My general rule is $10 per night for the sleeping car attendent and if he helps us off the train I throw him another $2.

As for meals; I look up the menu prices add them together and the usual 15-20% tip applies. Dinner for two usually adds up to between 50-$65 so that's anywhere from $8 to $13 in tips. Red caps about $3 is fine unles you have more than the usual amount of luggage.

I am inclined to tip according to the service received. We've had some SCA's like Darrell on the CL that have been courteous, pleasant and helpful we have encountered disinterested SCA's on the Autotrain (and also on the CL), and some just barely sarisfactory SCA'sas we saw on the Crescent last Year. Tip according to how they treat you.


----------



## Donctor

Most of my trips are single-nighters between CHI and the Northeast, and I'll tip the SCA between $10 and $20. The level of service and friendliness varies greatly, but I'll almost never tip less than $10. (If I'm in the 12 car on the Lake Shore, I'll likely tip a little bit more than if I'm in the 11 car. If anything special is done—like the time an SCA helped me store pieces of a drum kit and an amplifier—I'll tip accordingly.

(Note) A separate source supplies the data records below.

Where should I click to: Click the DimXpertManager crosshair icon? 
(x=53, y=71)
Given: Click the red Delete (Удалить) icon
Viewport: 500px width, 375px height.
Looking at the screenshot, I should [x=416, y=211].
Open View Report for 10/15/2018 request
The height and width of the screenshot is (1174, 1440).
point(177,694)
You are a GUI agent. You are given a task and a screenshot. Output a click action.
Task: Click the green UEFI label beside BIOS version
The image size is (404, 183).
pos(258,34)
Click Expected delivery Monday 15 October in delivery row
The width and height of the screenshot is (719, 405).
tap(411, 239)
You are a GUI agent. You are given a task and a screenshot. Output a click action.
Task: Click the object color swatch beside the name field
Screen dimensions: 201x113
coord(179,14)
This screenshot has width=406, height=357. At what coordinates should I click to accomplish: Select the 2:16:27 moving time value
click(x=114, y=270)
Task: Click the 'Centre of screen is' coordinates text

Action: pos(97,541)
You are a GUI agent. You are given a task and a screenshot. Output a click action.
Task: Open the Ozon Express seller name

In the diner, I usually tip $5 per meal. The diner isn't a restaurant, and if I'm in sleeper, I don't tip based on the "cost" of my meal. The amount I tip changes based on how good the service is and, to a lesser degree, how good the food is.

When I tip in the diner, I make sure to hand the tip to someone who will remember my face. In a single-level diner on 48/49, it's usually the LSA, who I know has seen me already during the meal. In a Superliner diner, it's whomever my table's primary wait person is.


----------



## Journey not Destination

Being a new employee training on 4 of the long distance lines, I want to add a point of which I have become (painfully) aware. The Lake Shore Limited -- while only an overnighter one-way -- requires the same amount of work from a sleeper attendant but in a much shortened period of time. For example, we we roll into Boston we have to ensure that all of the beds are made for the return trip the next morning before we can leave the car. We have already make the beds before we boarded our guests in Chicago.

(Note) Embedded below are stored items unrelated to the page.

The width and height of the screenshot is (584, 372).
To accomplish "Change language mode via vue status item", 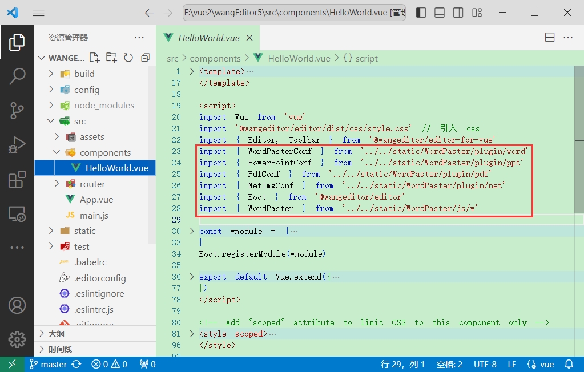I will pos(547,364).
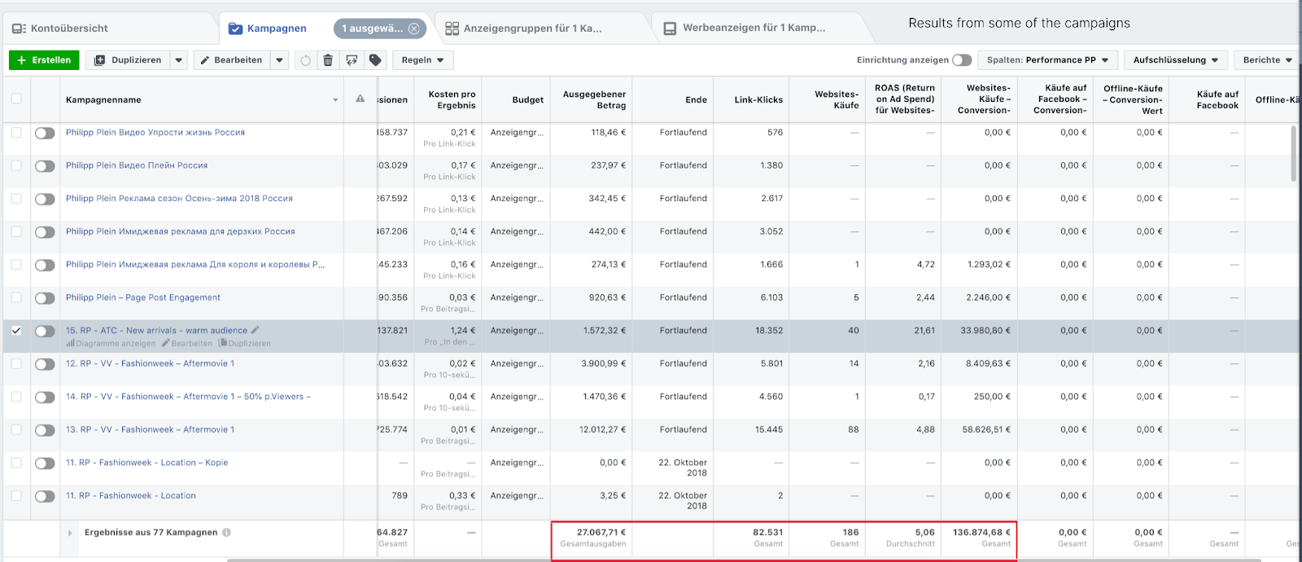Toggle the 'Einrichtung anzeigen' switch
The height and width of the screenshot is (562, 1302).
point(962,60)
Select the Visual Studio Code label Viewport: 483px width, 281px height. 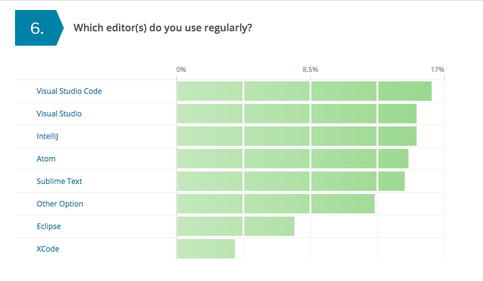[x=69, y=91]
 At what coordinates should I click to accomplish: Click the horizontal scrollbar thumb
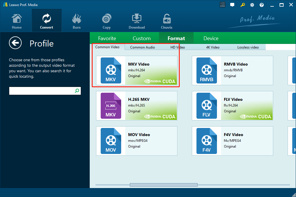[x=164, y=185]
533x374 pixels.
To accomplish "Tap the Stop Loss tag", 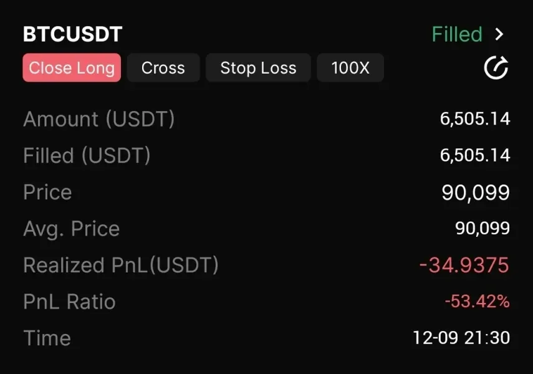I will (x=258, y=68).
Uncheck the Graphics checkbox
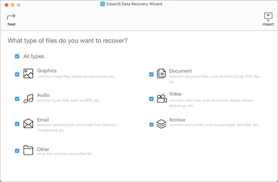The image size is (278, 182). point(17,74)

As folks detrain on the return trip, we make the beds in the middle of the night, but want to ensure there is little disturbance to the passengers in the adjoining cars. If we have passengers boarding and detraining throughout the night, there is little time for necessary rest and frankly, by the time we roll into South Bend some of my muscles are giving way due to the heft of the upper bunks.

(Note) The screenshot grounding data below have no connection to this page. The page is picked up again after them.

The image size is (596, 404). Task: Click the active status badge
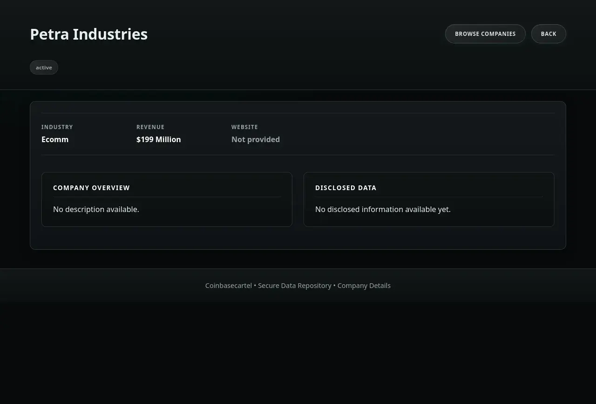tap(44, 68)
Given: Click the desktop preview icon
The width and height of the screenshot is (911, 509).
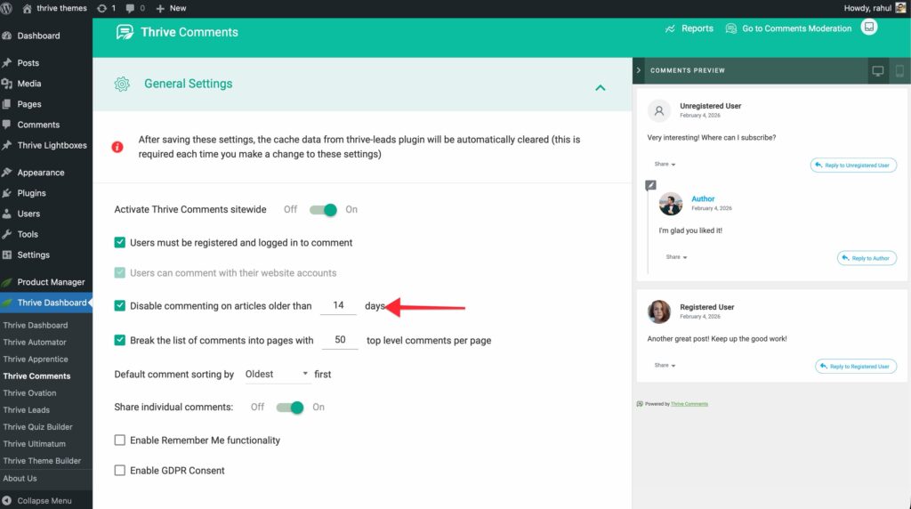Looking at the screenshot, I should pyautogui.click(x=877, y=71).
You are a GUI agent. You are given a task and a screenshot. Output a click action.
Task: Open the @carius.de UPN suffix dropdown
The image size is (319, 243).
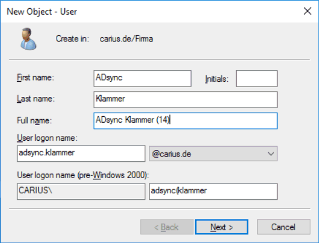point(213,154)
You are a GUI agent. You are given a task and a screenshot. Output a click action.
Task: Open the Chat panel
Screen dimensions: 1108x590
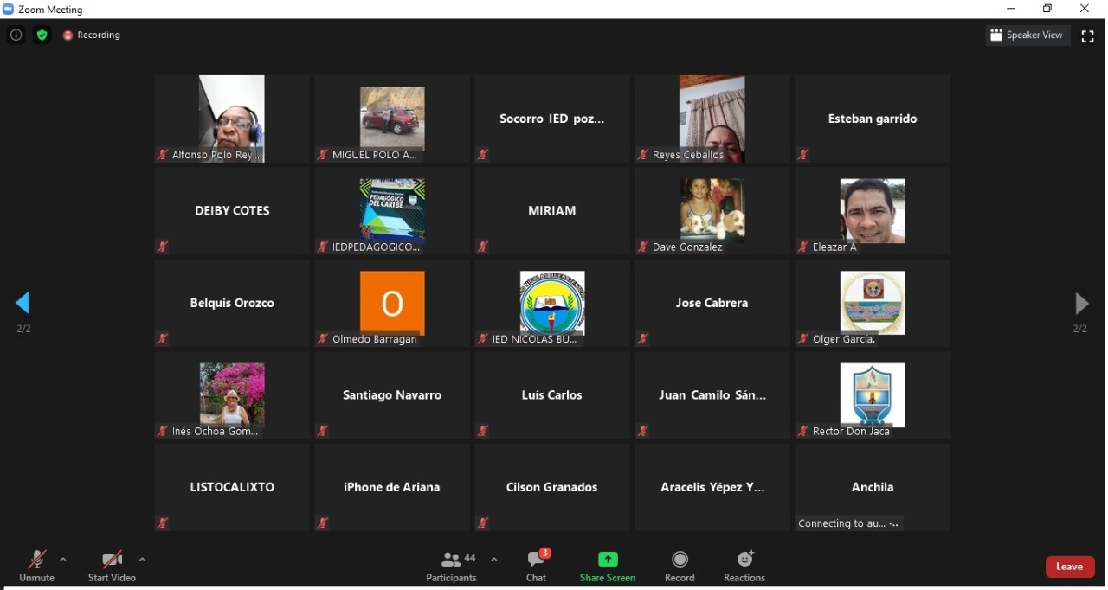pyautogui.click(x=537, y=566)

When I worked on the longer distance trains, i.e. the Texas Eagle, people would often keep the same room for the entire trip. In some ways it was easier physically, as the beds are freshly made but the sheets are not necessarily changed. The position of service attendant in the sleeper is not easy, and the very best work hard to ensure that you, our Amtrak guests, are valued. When the tasks are done, the best attendants' skills of finesse, insight, and anticipation of our guests' needs jump to the forefront. The hidden skills of constant vigilance to passengers' safety are not seen but are as important as attending to customers' comfort preferences. The whole package that comprises a great service attendant makes this one honorable and responsible position. We glady do so, and monetary appreciation surely will help over the years to avoid becoming jaded and cynical.


----------



## shelzp

I give the car attendant $20 per night because I take my meals in my room. When the trip starts I mention (mumble actually) that I prefer to eat in my room and if they don't mind bringing it to me I'd rather give them the tip anyway. I've always had good service and I travel often. Some people have run into attendants who weren't helpful but I've never had that happen. I'm quiet and not demanding but they always look after me. Could be because I'm a lil old lady now-but it works for me and I thank them for taking good care of me.


----------



## Bob Dylan

As usual, Ill give a "lawyer" answer: It depends! :lol: Ive tipped between $0 and $50 for SCA service, and between $0 and $10 in the Diner! THe $0 goes to the Invisible SCA, and in the Diner the Surly, Slow ,Disinterested, even Untruthful Server takes the Booby Prize! Id say that 90% of my trips have had good to Excellent Service from the OBS, the 10% that have been Unsatifactory to Horrible were all on the Texas Eagle and the Lake Shore Ltd. Something about those CHI crews, must be the water!


----------



## JayPea

jimhudson said:


> As usual, Ill give a "lawyer" answer: It depends! :lol: Ive tipped between $0 and $50 for SCA service, and between $0 and $10 in the Diner! THe $0 goes to the Invisible SCA, and in the Diner the Surly, Slow ,Disinterested, even Untruthful Server takes the Booby Prize! Id say that 90% of my trips have had good to Excellent Service from the OBS, the 10% that have been Unsatifactory to Horrible were all on the Texas Eagle and the Lake Shore Ltd. Something about those CHI crews, must be the water!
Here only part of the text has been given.